# Variational Autoencoder (VAE)

In [1]:
# Preprocessing
import pprint
import numpy as np
import pandas as pd
from sklearn.preprocessing import StandardScaler

# Deep Learning
from keras.models import Model
from keras.layers import Input, Dense, Lambda
from keras import backend as K
from keras.losses import mse, binary_crossentropy

# Saving Model
import os
from pickle import dump, load

# Making predictions
from sklearn.neighbors import NearestNeighbors

# Not used in current notebook
# from keras.utils import plot_model
# from keras.datasets import mnist
# import matplotlib.pyplot as plt

Using TensorFlow backend.


In [2]:
# Load in data to pandas dataframe
songs = pd.read_csv("song_list5.csv")

In [3]:
songs.head()

Unnamed: 0,songid,artist,track,danceability,energy,key,loudness,mode,speechiness,acousticness,instrumentalness,liveness,valence,tempo,duration_ms,time_signature
0,5X4Qm0rVLcZeeO4tSDmBg3,Jack Bruce,Running Thro' Our Hands,0.456,0.255,9.0,-15.805,1.0,0.048,0.946,0.17,0.951,0.0532,116.424,253067.0,4.0
1,1pNpt53PZPet9dvJN3RKGr,Prefuse 73,Parachute Panador,0.535,0.806,7.0,-10.289,1.0,0.0642,0.00436,0.0191,0.457,0.376,90.089,63733.0,4.0
2,3oxz2oCzAWdPzA6In2zA5u,Pasion Vega,La Gata Bajo La Lluvia,0.294,0.482,5.0,-6.406,1.0,0.043,0.463,0.0,0.335,0.204,166.693,255280.0,3.0
3,05JGVUwt7XJk5FPqH0Wsch,Jonny Lang,Walking Away,0.563,0.631,0.0,-5.144,1.0,0.0324,0.0635,8e-06,0.163,0.54,115.657,254827.0,4.0
4,3xdgCFMTn6ut8fZYxfAuR0,Skye,All the Promises,0.358,0.611,2.0,-9.752,0.0,0.0454,0.515,0.000468,0.149,0.164,171.596,256933.0,4.0


In [4]:
# Filter the columns I want into a features variable
features = songs[[
    "danceability", "energy", "key", "loudness", "mode", "speechiness", 
    "acousticness", "instrumentalness", "liveness", "valence", "tempo", 
    "duration_ms"]].to_numpy()

In [5]:
# View the feature data
print(features.shape)
pprint.pprint(features[0])

(49985, 12)
array([ 4.56000e-01,  2.55000e-01,  9.00000e+00, -1.58050e+01,
        1.00000e+00,  4.80000e-02,  9.46000e-01,  1.70000e-01,
        9.51000e-01,  5.32000e-02,  1.16424e+02,  2.53067e+05])


In [6]:
# instantiate the Scaler
scaler = StandardScaler()

In [7]:
# fit transform the scaler on our feature data
x_train = scaler.fit_transform(features)

In [8]:
# Save the scaler to a new file
# dump(scaler, open('scaler.pkl', 'wb'))

In [9]:
# View the Scaled data
print(x_train.shape)
pprint.pprint(x_train[0])

(49985, 12)
array([-0.47695143, -1.43616823,  1.03467011, -1.32564479,  0.70711739,
       -0.34028656,  1.91669133, -0.14321669,  3.87500921, -1.70714343,
       -0.17066299,  0.03404049])


In [10]:
# reparameterization method for lambda layer
# check this link out for research
# https://stats.stackexchange.com/questions/199605/how-does-the-reparameterization-trick-for-vaes-work-and-why-is-it-important
def sampling(args):
    z_mean, z_log_sigma = args
    batch = K.shape(z_mean)[0]
    dim = K.int_shape(z_mean)[1]
    epsilon = K.random_normal(shape=(batch, dim))
    return z_mean + K.exp(0.5 * z_log_sigma) * epsilon 
    #      z_mean + e^(.5 * z_log_sigma)     * ϵ
    #                      φ

## Build the model

In [11]:
# build encoder model
encoder_input = Input(shape=(12,), name='Encoder_Input')
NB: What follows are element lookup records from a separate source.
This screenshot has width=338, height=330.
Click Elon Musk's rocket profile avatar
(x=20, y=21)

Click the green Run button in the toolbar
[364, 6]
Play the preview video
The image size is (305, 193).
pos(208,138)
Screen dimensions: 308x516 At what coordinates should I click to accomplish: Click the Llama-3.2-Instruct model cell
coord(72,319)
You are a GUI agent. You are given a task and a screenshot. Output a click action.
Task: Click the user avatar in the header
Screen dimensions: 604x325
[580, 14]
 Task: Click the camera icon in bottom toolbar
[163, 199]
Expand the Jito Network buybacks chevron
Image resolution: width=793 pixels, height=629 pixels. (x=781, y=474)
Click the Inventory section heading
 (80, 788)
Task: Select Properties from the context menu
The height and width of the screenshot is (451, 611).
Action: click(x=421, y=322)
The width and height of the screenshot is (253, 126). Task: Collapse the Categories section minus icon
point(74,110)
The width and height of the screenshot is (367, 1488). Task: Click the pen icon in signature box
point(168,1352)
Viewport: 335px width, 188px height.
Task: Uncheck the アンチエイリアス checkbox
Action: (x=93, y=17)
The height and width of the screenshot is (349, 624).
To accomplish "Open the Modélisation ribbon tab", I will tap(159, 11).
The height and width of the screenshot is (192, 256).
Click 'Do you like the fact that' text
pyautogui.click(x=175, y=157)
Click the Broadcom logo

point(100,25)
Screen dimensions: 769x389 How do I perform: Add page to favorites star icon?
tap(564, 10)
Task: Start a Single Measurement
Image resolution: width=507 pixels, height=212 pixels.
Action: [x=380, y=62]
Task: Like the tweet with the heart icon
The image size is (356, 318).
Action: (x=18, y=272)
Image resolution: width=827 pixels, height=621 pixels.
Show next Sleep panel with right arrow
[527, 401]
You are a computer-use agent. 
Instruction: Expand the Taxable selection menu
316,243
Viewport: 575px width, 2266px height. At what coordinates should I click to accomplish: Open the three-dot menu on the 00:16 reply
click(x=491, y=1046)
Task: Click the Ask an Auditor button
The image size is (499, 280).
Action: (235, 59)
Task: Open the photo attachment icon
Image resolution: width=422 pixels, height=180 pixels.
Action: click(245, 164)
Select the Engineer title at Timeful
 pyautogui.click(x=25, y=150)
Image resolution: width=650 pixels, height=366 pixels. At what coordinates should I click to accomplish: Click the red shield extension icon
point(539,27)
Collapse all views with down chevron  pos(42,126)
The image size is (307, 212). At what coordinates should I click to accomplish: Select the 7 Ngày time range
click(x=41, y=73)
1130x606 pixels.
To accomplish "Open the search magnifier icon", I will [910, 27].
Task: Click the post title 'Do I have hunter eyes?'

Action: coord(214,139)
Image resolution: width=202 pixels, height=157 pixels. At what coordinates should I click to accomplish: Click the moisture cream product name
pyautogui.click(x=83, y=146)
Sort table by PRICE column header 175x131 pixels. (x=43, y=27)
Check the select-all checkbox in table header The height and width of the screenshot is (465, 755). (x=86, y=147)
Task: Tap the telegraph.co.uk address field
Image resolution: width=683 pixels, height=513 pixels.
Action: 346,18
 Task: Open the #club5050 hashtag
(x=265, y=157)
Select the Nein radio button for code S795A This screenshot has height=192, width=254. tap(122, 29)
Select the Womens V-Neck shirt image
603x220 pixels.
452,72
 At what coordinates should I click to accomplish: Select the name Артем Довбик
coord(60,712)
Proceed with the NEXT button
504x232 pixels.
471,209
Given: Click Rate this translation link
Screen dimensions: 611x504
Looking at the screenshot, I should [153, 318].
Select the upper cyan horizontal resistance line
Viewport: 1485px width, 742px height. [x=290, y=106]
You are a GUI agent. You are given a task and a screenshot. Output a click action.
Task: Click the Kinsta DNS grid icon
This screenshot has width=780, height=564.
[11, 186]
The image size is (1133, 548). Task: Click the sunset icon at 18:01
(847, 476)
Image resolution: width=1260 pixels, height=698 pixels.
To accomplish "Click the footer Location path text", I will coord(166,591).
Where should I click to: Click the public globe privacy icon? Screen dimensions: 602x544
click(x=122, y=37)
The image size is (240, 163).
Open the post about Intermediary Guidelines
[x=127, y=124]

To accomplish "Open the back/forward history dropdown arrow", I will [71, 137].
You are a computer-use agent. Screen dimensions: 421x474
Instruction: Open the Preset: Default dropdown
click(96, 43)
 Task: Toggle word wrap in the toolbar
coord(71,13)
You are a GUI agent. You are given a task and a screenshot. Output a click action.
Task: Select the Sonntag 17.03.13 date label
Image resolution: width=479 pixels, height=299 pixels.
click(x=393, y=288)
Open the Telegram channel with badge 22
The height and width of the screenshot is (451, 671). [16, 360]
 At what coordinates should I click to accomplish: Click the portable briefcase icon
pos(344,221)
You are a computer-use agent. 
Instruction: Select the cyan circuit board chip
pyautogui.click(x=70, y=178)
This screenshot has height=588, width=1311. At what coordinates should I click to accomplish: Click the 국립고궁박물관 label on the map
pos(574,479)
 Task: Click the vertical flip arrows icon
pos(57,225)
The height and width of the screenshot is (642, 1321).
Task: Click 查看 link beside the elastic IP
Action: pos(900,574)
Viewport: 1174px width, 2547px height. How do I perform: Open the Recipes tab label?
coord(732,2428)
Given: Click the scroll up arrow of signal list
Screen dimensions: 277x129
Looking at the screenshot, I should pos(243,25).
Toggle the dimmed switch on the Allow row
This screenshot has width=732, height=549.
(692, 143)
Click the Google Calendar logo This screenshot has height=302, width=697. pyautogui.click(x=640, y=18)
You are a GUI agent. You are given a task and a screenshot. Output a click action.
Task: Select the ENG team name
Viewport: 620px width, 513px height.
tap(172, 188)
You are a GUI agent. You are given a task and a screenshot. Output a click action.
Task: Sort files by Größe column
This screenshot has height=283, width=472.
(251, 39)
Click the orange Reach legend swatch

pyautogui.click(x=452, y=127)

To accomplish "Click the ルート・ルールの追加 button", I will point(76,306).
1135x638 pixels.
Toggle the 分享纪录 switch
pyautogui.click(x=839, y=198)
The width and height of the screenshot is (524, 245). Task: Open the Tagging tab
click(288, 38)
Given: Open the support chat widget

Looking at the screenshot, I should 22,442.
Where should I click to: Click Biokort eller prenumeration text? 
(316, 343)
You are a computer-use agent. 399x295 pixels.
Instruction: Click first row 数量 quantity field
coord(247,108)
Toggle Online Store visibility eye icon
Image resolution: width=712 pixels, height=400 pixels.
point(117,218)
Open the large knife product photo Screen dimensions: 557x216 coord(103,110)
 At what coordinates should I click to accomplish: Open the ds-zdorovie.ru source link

encoder_dense1 = Dense(512, activation='relu', name='Encoder_Dense1')(encoder_input)
encoder_dense2 = Dense(256, activation='relu', name='Encoder_Dense2')(encoder_dense1)
encoder_dense3 = Dense(128, activation='relu', name='Encoder_Dense3')(encoder_dense2)

# we need 2 Latent Sized Dense Layers for reparameterization
z_mean = Dense(2, name='z_mean')(encoder_dense3)
z_log_sigma = Dense(2, name='z_log_sigma')(encoder_dense3)

# Use Lambda layer to apply the sampling function (Reparameterization)
z = Lambda(sampling, output_shape=(2,), name='z')([z_mean, z_log_sigma])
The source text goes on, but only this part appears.